Yamashita, un vétéran du genre (Big Time Gambling Boss, Lady Yakuza, Nihon Jokyo-den...) s'essaie ici à un film quasi-biographique autour du personnage réel de Moriyuki Hatani (1929-1994), un homme-clé dans la résolution du conflit qui a opposé pendant plus de vingt ans (1950-1972) les différentes factions yakuza de la région d'Hiroshima. Cette guerre des gangs a également servi de toile de fond à la mythique série des Combat sans code d'honneur, mais la comparaison s'arrête là tant ce Dernier Yakuza (The Last Gambler ou The Last True Yakuza en anglais) apparaît comme une sorte d'antithèse à la géniale série de Kinji Fukasaku, sur le fond comme sur la forme.
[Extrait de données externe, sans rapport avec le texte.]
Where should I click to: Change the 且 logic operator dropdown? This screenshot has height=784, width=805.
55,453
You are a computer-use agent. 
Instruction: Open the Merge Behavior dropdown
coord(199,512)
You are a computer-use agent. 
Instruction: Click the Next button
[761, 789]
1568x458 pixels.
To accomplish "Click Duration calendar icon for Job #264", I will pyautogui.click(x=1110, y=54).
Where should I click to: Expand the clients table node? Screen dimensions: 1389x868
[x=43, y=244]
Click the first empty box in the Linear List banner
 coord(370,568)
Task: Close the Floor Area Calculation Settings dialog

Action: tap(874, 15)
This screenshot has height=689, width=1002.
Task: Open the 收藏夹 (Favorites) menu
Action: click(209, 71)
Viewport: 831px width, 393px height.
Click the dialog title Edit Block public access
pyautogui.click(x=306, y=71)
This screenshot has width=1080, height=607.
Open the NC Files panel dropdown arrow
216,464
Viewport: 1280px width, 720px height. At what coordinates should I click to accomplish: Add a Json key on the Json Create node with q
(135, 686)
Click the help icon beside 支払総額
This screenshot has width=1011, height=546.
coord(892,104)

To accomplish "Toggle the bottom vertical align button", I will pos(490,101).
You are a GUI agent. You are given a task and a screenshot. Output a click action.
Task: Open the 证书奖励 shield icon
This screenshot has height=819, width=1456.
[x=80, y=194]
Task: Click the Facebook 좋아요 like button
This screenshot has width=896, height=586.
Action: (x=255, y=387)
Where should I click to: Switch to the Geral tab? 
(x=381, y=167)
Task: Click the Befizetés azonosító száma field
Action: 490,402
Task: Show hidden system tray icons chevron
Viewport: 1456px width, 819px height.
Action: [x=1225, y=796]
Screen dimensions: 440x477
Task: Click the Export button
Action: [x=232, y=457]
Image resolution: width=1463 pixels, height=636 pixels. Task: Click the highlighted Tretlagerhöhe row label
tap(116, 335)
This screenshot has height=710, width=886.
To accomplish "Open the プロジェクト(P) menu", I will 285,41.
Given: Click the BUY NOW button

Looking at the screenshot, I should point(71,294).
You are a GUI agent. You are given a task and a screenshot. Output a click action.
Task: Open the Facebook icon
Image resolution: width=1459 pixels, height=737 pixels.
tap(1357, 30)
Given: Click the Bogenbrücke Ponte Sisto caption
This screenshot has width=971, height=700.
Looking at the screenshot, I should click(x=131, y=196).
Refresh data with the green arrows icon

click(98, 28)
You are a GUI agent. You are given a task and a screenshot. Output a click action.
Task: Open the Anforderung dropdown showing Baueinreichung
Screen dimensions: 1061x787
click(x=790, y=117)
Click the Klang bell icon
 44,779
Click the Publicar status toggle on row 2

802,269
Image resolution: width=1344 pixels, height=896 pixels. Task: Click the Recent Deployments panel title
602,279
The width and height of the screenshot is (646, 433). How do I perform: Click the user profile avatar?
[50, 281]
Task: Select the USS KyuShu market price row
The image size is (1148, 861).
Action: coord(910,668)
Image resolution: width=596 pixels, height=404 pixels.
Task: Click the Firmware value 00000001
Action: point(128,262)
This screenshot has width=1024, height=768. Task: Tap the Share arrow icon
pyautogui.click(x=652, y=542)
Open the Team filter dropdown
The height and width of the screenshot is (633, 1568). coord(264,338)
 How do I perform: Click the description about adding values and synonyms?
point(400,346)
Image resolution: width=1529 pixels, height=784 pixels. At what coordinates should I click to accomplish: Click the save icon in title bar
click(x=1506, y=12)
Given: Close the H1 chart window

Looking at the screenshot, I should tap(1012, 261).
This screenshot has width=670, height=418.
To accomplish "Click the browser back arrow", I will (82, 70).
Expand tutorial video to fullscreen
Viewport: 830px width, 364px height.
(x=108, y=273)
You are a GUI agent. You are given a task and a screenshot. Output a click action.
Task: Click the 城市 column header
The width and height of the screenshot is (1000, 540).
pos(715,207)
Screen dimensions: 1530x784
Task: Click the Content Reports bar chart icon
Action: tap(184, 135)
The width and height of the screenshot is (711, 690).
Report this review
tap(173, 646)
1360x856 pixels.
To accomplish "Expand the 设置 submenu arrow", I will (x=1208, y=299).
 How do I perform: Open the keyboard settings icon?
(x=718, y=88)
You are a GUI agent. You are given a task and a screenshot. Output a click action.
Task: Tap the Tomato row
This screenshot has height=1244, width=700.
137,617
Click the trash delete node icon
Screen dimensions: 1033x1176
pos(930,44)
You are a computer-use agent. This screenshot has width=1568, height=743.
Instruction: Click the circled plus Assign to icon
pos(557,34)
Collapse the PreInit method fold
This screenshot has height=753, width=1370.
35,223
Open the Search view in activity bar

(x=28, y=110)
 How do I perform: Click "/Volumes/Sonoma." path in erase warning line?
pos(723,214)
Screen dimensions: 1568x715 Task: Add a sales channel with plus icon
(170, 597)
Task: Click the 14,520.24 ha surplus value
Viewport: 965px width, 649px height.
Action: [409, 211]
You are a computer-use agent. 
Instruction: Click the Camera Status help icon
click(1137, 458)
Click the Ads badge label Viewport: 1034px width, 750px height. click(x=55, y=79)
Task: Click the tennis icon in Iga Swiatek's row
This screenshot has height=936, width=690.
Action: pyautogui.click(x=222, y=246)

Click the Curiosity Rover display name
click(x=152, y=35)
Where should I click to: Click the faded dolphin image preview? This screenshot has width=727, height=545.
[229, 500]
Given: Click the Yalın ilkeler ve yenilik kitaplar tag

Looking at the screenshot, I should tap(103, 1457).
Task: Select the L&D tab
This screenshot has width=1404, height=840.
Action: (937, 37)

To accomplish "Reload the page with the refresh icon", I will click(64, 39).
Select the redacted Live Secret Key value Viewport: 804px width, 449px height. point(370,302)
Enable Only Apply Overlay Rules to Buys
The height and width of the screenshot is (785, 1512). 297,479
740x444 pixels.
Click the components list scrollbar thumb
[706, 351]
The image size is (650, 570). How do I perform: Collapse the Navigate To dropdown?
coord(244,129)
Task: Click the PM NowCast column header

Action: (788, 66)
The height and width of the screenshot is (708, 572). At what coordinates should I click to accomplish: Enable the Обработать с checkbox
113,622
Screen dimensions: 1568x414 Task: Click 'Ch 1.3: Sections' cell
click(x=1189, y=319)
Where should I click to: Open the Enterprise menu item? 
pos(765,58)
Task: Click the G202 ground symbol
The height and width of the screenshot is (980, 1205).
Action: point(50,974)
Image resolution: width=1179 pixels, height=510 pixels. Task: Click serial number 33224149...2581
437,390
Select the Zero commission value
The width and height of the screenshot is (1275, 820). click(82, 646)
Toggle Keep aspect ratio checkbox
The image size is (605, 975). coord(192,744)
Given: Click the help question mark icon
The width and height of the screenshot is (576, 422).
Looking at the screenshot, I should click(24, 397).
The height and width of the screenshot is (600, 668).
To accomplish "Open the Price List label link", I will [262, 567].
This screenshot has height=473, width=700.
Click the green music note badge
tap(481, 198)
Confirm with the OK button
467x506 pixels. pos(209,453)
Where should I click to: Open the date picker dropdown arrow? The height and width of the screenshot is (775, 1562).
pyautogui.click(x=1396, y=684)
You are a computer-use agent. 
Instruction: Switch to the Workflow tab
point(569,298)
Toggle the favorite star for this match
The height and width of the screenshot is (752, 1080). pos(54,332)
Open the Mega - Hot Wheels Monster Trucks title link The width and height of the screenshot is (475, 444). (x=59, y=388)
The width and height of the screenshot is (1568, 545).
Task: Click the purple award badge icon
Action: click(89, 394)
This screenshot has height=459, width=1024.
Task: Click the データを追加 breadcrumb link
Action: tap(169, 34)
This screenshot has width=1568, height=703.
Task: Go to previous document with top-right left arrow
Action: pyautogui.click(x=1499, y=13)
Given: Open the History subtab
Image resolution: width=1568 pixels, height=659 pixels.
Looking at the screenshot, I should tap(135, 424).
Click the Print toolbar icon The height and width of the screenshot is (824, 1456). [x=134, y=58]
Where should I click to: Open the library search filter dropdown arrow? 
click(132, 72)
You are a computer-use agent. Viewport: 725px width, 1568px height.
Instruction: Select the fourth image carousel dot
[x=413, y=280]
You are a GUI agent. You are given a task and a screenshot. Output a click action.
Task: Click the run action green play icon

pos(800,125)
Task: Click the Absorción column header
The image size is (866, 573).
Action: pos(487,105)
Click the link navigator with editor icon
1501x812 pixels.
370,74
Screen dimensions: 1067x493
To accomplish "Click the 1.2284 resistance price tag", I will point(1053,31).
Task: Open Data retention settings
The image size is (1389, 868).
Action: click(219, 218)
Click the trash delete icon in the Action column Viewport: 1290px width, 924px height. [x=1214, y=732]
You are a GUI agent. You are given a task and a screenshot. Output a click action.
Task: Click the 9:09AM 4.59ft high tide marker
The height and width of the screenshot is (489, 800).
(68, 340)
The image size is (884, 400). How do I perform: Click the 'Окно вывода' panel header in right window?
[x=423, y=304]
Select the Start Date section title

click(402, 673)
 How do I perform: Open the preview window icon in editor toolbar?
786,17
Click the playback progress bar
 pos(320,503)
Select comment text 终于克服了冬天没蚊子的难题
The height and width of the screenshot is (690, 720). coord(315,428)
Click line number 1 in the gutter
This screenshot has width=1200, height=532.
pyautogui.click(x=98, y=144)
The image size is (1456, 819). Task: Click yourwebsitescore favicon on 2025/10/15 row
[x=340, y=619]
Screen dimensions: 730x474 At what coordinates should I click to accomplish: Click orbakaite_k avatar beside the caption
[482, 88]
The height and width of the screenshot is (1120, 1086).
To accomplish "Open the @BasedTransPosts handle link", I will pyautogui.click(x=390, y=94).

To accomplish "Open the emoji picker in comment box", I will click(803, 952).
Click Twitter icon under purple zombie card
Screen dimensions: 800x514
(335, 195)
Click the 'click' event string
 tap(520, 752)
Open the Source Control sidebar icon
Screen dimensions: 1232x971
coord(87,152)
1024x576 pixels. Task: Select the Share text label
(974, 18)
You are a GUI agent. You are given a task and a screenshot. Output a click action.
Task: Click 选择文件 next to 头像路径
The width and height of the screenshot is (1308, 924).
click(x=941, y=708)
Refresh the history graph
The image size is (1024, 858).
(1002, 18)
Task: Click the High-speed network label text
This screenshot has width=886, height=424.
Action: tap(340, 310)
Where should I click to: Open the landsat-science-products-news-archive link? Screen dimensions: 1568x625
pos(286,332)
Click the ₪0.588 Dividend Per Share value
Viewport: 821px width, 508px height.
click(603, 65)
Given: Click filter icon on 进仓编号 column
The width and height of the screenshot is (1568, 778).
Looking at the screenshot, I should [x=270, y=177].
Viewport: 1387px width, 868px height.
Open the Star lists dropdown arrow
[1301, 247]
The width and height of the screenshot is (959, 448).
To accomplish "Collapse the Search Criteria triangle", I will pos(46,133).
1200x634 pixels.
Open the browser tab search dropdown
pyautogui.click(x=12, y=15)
Là où le personnage au sang chaud incarné par Bunta Sugawara dans les films de Fukasaku entraînait son monde dans une spirale incontrôlée de violence, ici Moriyuki (Hiroki Matsukata) est plutôt un pacificateur, un conseiller habile qui cherche à régler les tensions entre les différents protagonistes. Le film est plus posé. L'histoire s'étale sur près de quarante ans, de sa jeunesse dans un milieu pauvre au contact des yakuzas de l'ancienne école jusqu'à son ascension parmi les boss d'Hiroshima qu'il ramène à la raison. Ce parcours biographique qui s'étend sur deux heures fait à la fois l'intérêt -- pour qui apprécie tout le décorum yakuza -- et la faiblesse du film de Yamashita. L'aspect documentaire historique prend le pas sur la fluidité narrative et donne un résultat saccadé et assez ennuyeux. Point de temps fort ni de scènes d'action, tout se déroule calmement. Il aurait peut-être mieux valu ne traiter qu'un seul pan de la vie de cet homme plutôt que de chercher à condenser un parcours aussi complexe. La mise en scène est lourde et ressemble à celle des téléfilms historiques diffusés en prime sur les chaines japonaises.
Quelques qualités indéniables, mais un film à réserver avant tout aux fans hardcore du yakuza-eiga qui voudraient en apprendre un peu plus sur l'histoire de ce milieu. C'est d'ailleurs l'une des dernières saillies d'un genre déjà à bout de souffle lors de sa sortie (1985).
PS : je n'arrive pas à savoir si l'enka que l'on entend dans la dernière partie du film (lorsque le boss Tomoda se fait bander avant la cérémonie) est interprété par Matsukata lui-même.